> _The request_: Return the items below verbatim, beginning with the line that contains "Image resolution: width=1164" and continuing through the final line of the items. Omit the pictures from your answer.

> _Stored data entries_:
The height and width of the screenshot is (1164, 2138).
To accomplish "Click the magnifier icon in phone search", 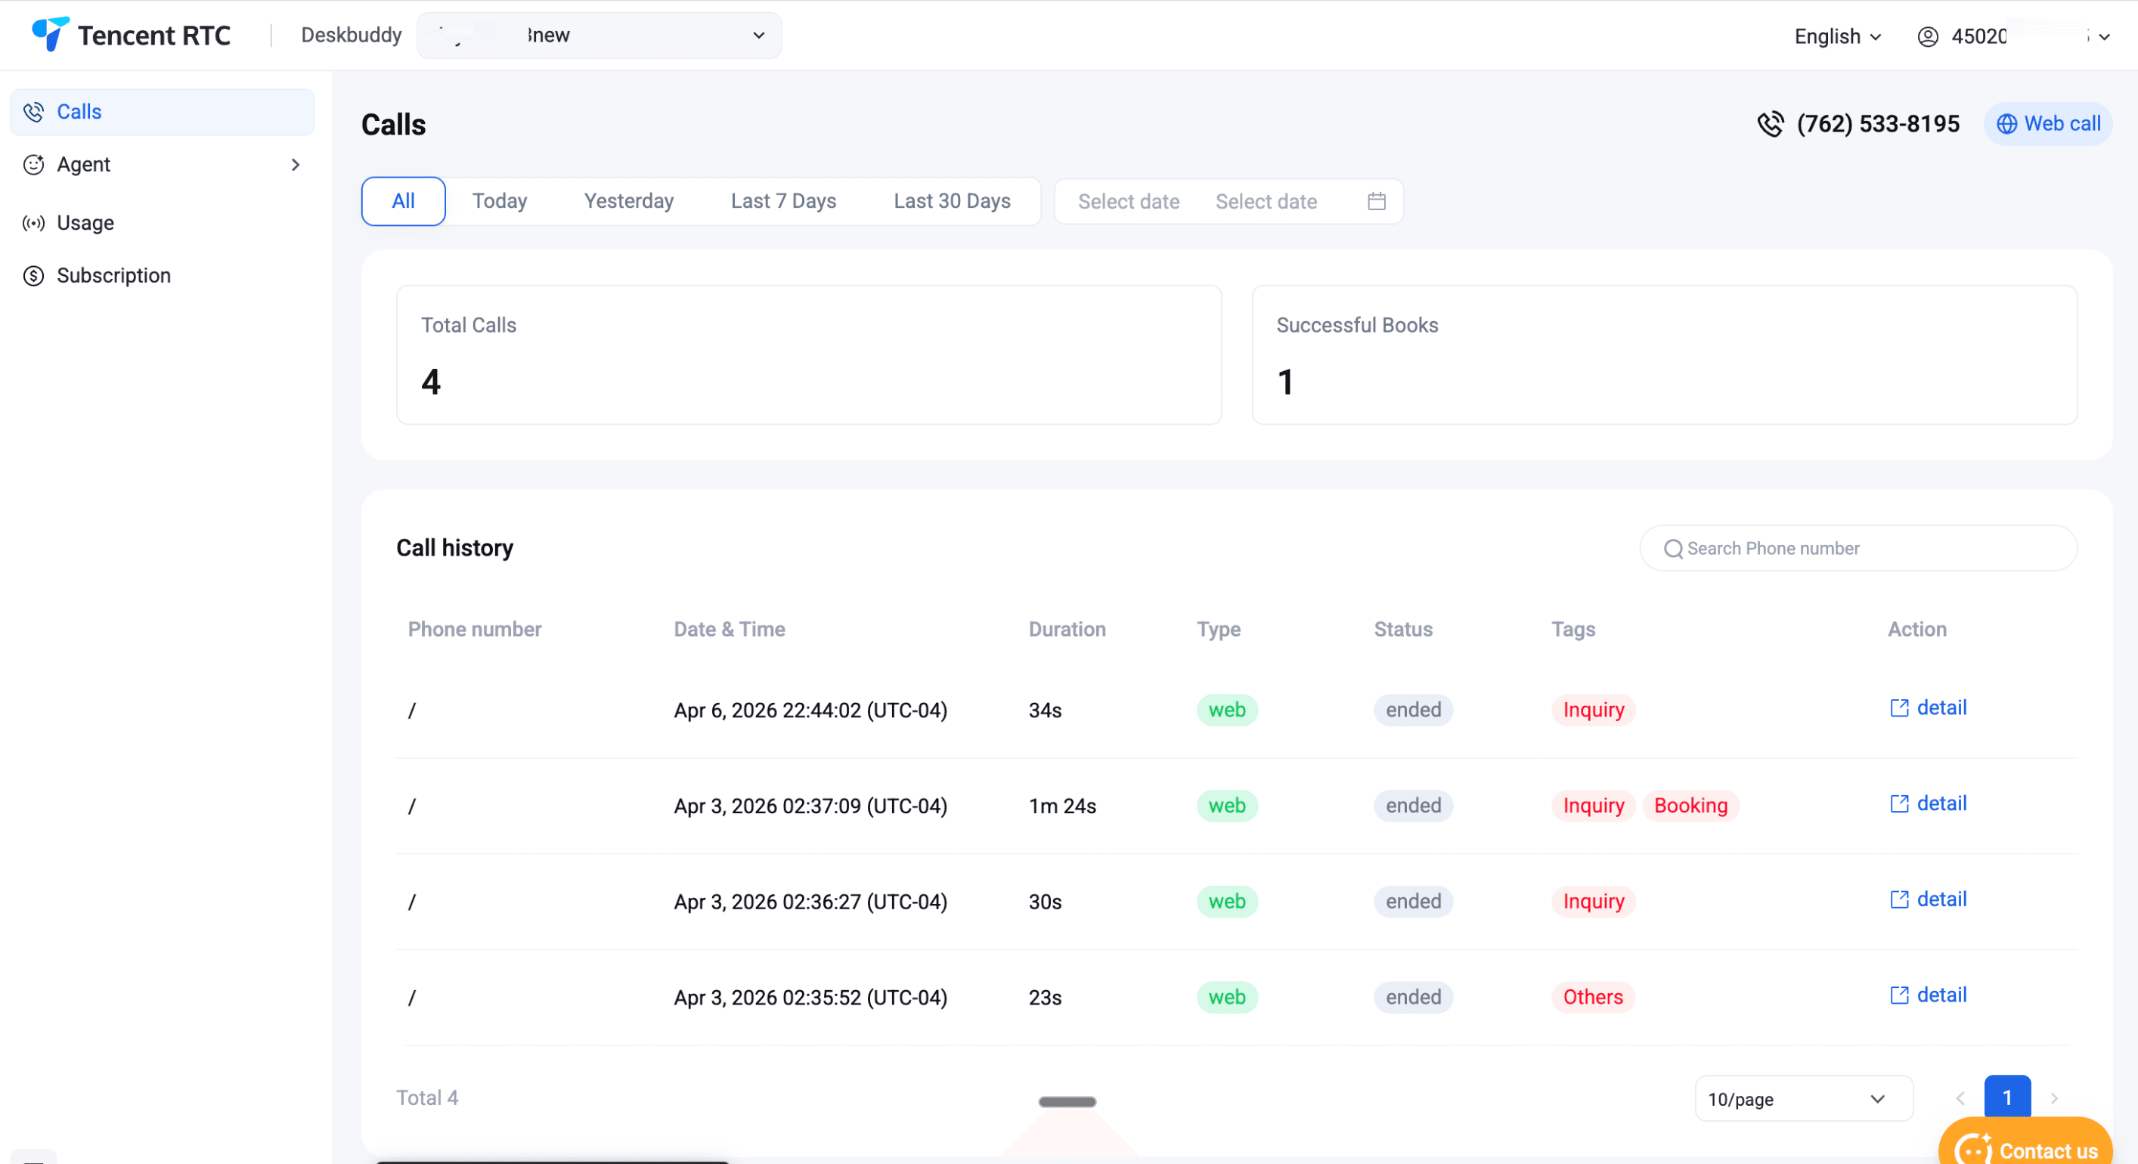I will click(1673, 548).
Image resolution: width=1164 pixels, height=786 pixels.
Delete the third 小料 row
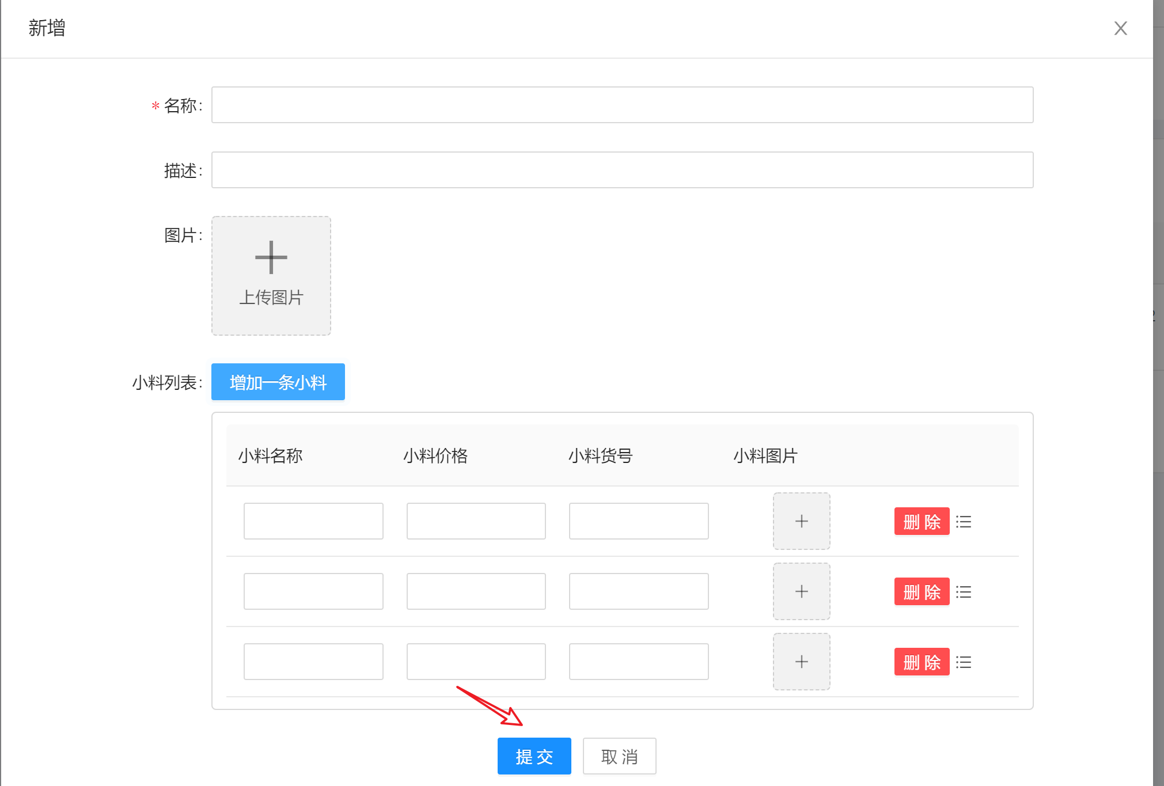click(922, 662)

> _Solution for this task_:
Image resolution: width=1164 pixels, height=786 pixels.
Delete the third 小料 row
click(922, 662)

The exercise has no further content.